El impacto es fundamental, primero a efectos de sensibilidad de quién va a desempeñar la función jurisdiccional. Para nosotros, como centro formativo, es muy importante que en este periodo de formación los jueces en prácticas puedan reflexionar, conocer y acercarse a todas las realidades de la sociedad en la que van a trabajar, de cara a dar una mejor respuesta en el servicio público.

Es muy importante que el acercamiento a estos problemas sea en un entorno formativo sin ningún prejuicio, durante dos años tienen una ventana privilegiada donde observan un caso sin intervenir, y así pueden tener un acercamiento más profundo e integral que cuando están en el juzgado, dónde las obligaciones de imparcialidad y de independencia les impiden acercarse demasiado a las situaciones concretas de cada persona.

Gracias a estos programas hemos pasado a tener una judicatura muy joven y predominantemente femenina.

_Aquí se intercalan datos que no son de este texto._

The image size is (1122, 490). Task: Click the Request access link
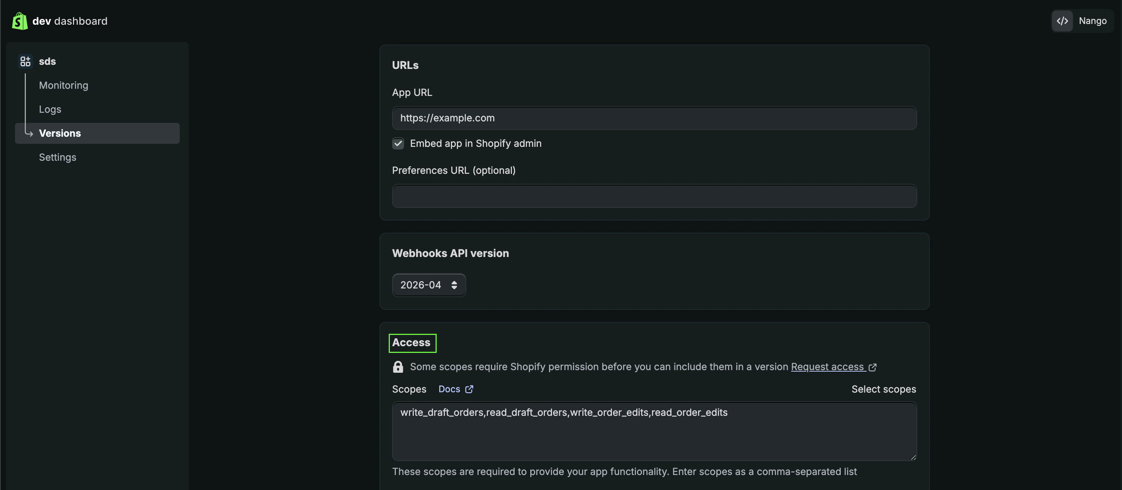pyautogui.click(x=827, y=367)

Actualmente, la mayoría del alumnado son juezas y con una sensibilidad y una formación muy importante para afrontar los distintos desafíos jurídicos y sociales que en su trabajo van a desarrollar.

  • Fuiste voluntario en el Proyecto Joven de Proyecto Hombre en el pasado, ¿Cómo llegaste allí y qué papel desempeñaste?

Fue una experiencia que echo de menos, ¡Fue muy interesante! Aprovechando que yo me vine a la escuela y dejé la jurisdicción de servicios especiales, consideré que era una buena ocasión acercarse a Proyecto Hombre y fue una experiencia muy nutritiva; trabajar con los jóvenes, con sus familias y echar una mano en el punto jurídico. Fue un enriquecimiento fundamental, tengo un recuerdo de aquella época imborrable, sobre todo porque vi el inmenso trabajo que hace Proyecto Hombre.